Not wanting to be outdone, and with an eye firmly on post-Brexit business opportunities, the UK has suddenly stepped up its engagement with ESG policy.
On 9 November the UK Chancellor Rishi Sunak announced that by 2025, climate risk assessments will be mandatory across the UK, including for listed companies, large private companies, pension schemes, insurance companies and banks. In an attempt to outflank the EU, the UK regime will be based on that developed by the TCFD.
But now we have Biden. While it isn’t yet clear how quickly the new US administration might change the approach taken by the DoL or the SEC, or even embrace TCFD, the prospect will undoubtedly spark a review of portfolios as US investors are forced to contemplate how future regulation could impact on asset values.
The need for evidence
The growing rush by governments to embrace ESG investment criteria does not negate the original challenge posed by the DoL, but it will be likely to help provide a solution to the challenge.

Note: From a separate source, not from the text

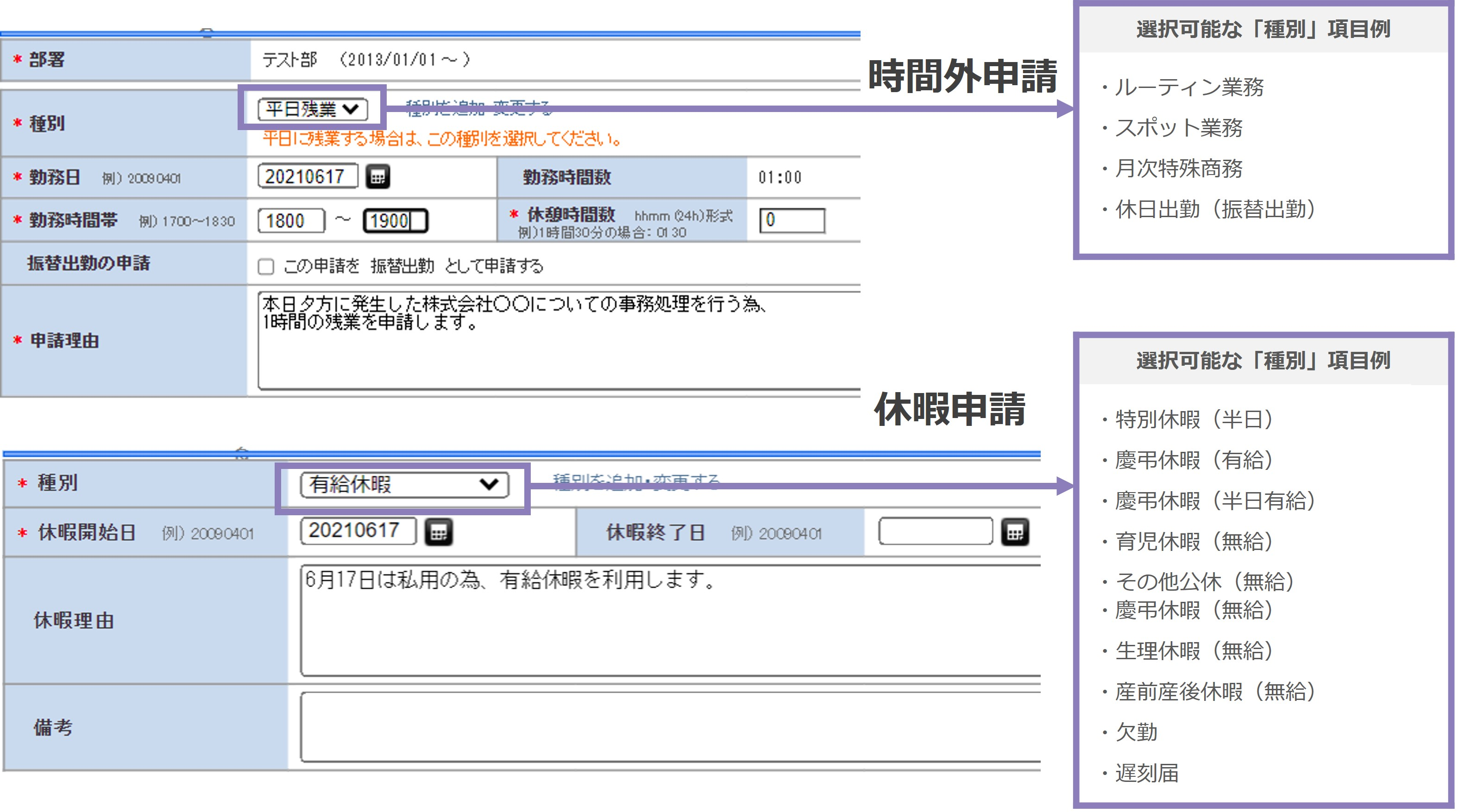This screenshot has height=812, width=1458.
Task: Open calendar picker for 休暇終了日
Action: [1014, 532]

There are many arguments made for ESG, but they generally boil down to two issues: either ESG is the right thing to do because it is the right thing to do, or, ESG is the right thing to do because it defends and protects long-term returns.
The DoL has effectively said that the first argument is not enough. Whether Biden clips the DoL’s wings and downgrades the October rule is I think immaterial in the long-run. The rapid expansion of ESG investment will inevitably lead to a sharper focus on claims that these criteria actually lead to stronger financial outcomes.
There is a direct read across to real estate here, a sector which has embraced ESG, especially the ‘E’, with vigour.
As our recent Active Capital report argued: assets which are able to comply with rapidly evolving policy aimed at furthering “green” objectives should outperform, as they are future proofed against policy risk, and at the same time they should be in heavy demand from growing pools of finance looking for green assets, and finally they should fit rising needs from occupiers facing their own ESG demands.
So far so logical. But the key requirement is the need to evidence these benefits. Could for example a fund manager, if required, prove their “green” assets command a rental, liquidity or value premium that might satisfy a sceptical regulator like the DoL?
Despite the challenges, there is a race underway among numerous organisations seeking to answer these questions. While the data remains patchy, and not easily comparable across markets and sectors, significant work is being undertaken to remedy these data gaps.
However, it is likely to be legislation that helps fulfil the DoL challenge.
No choice
In the UK for example the government's consultation on energy performance disclosure for commercial buildings is expected by the end of the year. A tightening of minimum standards would put the UK on a par with Australia, and evidence of the industry’s preparation for this new reality was confirmed by the launch of the NABERS UK last month with the promise of improved energy ratings.
Other examples are evolving in the EU - the Dutch government for example has set out its intention that by 2030 all office buildings will have to achieve an EPC rating of A. The direction of travel globally is becoming clear.
As the legislative net closes the importance of proving a green premium begins to fade, at least in terms of satisfying DoL style challenges. Eventually there just won't be a choice.
Increasingly investors are focussing solely on finding assets that generate the required returns and at the same time fit ambitious decarbonisation strategies. Anything that doesn’t fit won’t be bought, and anything they already own that can’t be brought in line will be sold or developed.
Whether investors can get ahead of or just keep up with legislators will be the critical driver of ESG investment volumes in 2021. Whether returns suffer or not will, in the near-term at least, be somewhat academic.